Idea: store only selected activations during forward. In backward, if an activation is missing, recompute a short forward from the nearest stored checkpoint. This reduces memory at the cost of a small compute overhead.

Demo sketch (not a full autodiff engine): we simulate storing only every k-th activation and "recompute" intermediate ones during backward.


In [None]:

def toy_forward_with_checkpoints(xs, k=2):
    # xs: list of scalars; build cumulative sum to simulate "layers"
    acts = []
    checkpoints = {}
    s = 0.0
    for i, x in enumerate(xs):
        s = s + x*x  # pretend "layer i"
        acts.append(s)
        if i % k == 0:
            checkpoints[i] = s  # store every k-th activation
    return acts, checkpoints

def toy_backward_recompute(xs, acts, checkpoints, k=2):
    # need derivatives of last output wrt each x
    # y = sum_{i} (x_i^2) composed cumulatively; derivative is simple,
    # but we pretend we must "recompute" missing activations.
    grads = np.zeros_like(xs, dtype=float)
    upstream = 1.0  # d y / d last act
    # walk backward; if act not stored, recompute from nearest checkpoint
    for i in reversed(range(len(xs))):
        if i not in checkpoints:
            # recompute from nearest earlier checkpoint
            # since layer function here is simple, we just recompute s locally
            s = 0.0
            start = (i // k)*k
            s = checkpoints.get(start, 0.0)
            for j in range(start+1, i+1):
                s = s + xs[j]*xs[j]
        else:
            s = checkpoints[i]
        # local derivative wrt x_i is 2*x_i
        grads[i] = upstream * 2.0*xs[i]
        # upstream for previous is unchanged in this toy
    return grads

xs = np.array([0.5, -1.2, 0.3, 0.7, -0.9])
acts, ckpts = toy_forward_with_checkpoints(xs, k=2)
grads = toy_backward_recompute(xs, acts, ckpts, k=2)
print("checkpoints:", ckpts)
print("toy grads:", grads, "(true should be 2*x):", 2*xs)

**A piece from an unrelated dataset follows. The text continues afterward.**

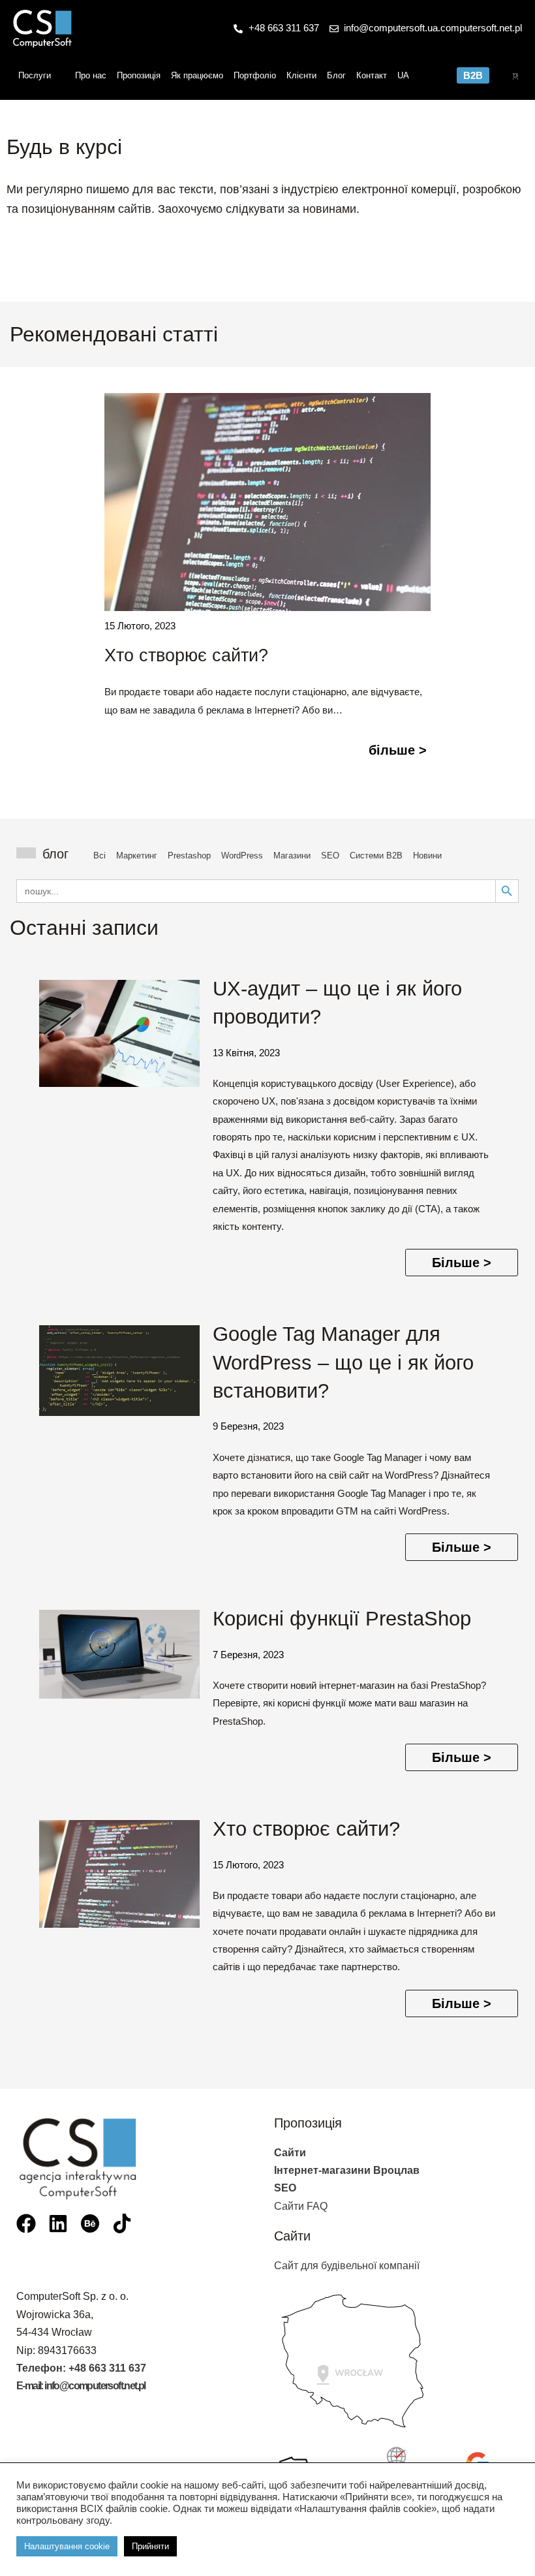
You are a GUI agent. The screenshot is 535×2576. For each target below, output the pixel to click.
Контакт (371, 75)
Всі (99, 855)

## Part 7 — Finite-difference helper for any scalar function

Utility for validating a custom backward implementation.


In [None]:

def finite_diff_grad(fn, theta, eps=1e-5):
    # theta is 1D array
    g = np.zeros_like(theta)
    for i in range(theta.size):
        th_p = theta.copy(); th_m = theta.copy()
        th_p[i] += eps; th_m[i] -= eps
        g[i] = (fn(th_p) - fn(th_m)) / (2*eps)
    return g



## Practice — Build your own composite and verify

1. Define a scalar function `fn(theta)` of your design (e.g., tiny MLP with ReLU).
2. Write a manual backward for it.
3. Compare analytical gradients to `finite_diff_grad`.


In [None]:

# Example scaffold (replace with your own)
def fn_example(theta):
    # split theta into small pieces
    W = theta[:4].reshape(2,2)
    x = theta[4:6]
    t = theta[6:8]
    h = np.maximum(0.0, W @ x)
    y = h  # identity
    L = np.sum((y - t)**2)
    return L

theta = np.random.randn(8)*0.1
g_num = finite_diff_grad(fn_example, theta)
print("Numeric grad shape:", g_num.shape)



## Summary

- Forward-mode carries directional derivatives with values.
- Reverse-mode backpropagates a single scalar loss to get all parameter gradients.
- VJPs power reverse-mode; linear layer and ReLU VJP rules are simple and compose well.
- Use finite differences to sanity-check gradients of small models.
- Gradient checkpointing trades compute for memory in deep nets.

You're done. Now extend any section with your own experiments.